A few years later, when I acquired a CD burner, I began the slow process of digitizing the analog sound from the cassette tapes that were in the best condition and burning my own audio CDs. I figured when I was done I’d start buying new CDs, but at that rate it would be 2009 before that happened.
So one fine day someone figures out that you can take a 28 MB AIFF file and compress it to a 3 MB .mp3 file that sounds just as good, and that means the music of a whole audio CD fits easily on your hard drive and is practical to download and upload over the internet, and there are no media costs involved. Having already paid for DSOTM, Fragile, Zoso, Leftoverture, etc., many times over, I lost no time acquiring for myself digital versions, believe me!

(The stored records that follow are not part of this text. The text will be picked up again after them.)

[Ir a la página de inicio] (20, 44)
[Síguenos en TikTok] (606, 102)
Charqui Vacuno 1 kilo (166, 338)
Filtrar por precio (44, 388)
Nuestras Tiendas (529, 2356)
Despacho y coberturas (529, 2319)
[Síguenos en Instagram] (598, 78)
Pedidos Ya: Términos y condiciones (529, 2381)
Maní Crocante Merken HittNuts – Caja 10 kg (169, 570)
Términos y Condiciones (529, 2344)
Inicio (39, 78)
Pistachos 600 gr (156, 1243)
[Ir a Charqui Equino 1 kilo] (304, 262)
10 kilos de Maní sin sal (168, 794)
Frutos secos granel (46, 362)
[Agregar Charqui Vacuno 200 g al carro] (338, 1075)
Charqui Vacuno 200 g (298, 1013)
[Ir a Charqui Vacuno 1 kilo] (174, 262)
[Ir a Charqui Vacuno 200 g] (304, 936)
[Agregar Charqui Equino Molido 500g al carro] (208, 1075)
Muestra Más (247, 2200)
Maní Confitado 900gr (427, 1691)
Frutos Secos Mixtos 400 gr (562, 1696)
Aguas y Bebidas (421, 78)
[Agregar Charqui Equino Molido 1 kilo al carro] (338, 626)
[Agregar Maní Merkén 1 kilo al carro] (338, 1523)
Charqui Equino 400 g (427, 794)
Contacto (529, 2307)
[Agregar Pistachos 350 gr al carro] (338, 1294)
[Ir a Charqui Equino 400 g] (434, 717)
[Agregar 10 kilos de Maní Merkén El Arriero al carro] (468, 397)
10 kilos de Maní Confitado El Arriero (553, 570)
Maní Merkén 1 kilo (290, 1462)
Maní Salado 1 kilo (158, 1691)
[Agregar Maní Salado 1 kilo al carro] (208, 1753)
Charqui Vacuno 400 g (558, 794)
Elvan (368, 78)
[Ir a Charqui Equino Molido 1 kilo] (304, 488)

And what do you expect? Gee whiz, the recording companies are now very upset. “But you haven’t paid for this music, you evil pirates! We know there is no transfer of media involved, but it’s the music that counts”. Uh huh.
Dear Music Industry:
a) You greedy bastards owe us big-time for all the times we had to buy and rebuy our favorite music at full price when the only way to reacquire the music was to buy it on media. What you did then may have been legal and what you’re doing now may be legal, but this is a big part of why you don’t see many hearts bleeding for you over your revenue-losses to file sharing.
b) Your credibility would increase 90-fold if you made every song in your song vaults available for individual, by-the-song download at a reasonable price. You do that, and I’ll nod and embrace the new world where music is purchased by the music. The Apple Store model isn’t bad but I don’t want proprietary formats and time-limited copies that won’t play when I’m older; and it hasn’t escaped my notice that it’s a computer company that’s doing this and not the recording industry itself. You’re still selling music on media and clinging to that business model with great determination. Can I log into your corporate site right now and pay for and download a copy of the Stones’ “It’s Only Rock and Roll (but I like it)”? Nope. Do I want to go into the music store and buy a whole CD to get that one song, just so I can convert it to .mp3 and put it with the rest in my compilation? Nope. Do I want to buy and install Jaguar to get iTunes and Apple Music Store connectivity to download a copy of the tune in that weird proprietary format that won’t play in my preferred audio player and which has some kind of expiration date built into it, and burn a CD of it so I can convert it from CD to .mp3? Nope.
In short, y’all got a point, but it’s kind of dull and blunt and doesn’t pierce much. You aren’t making any of this easy on us or yourselves.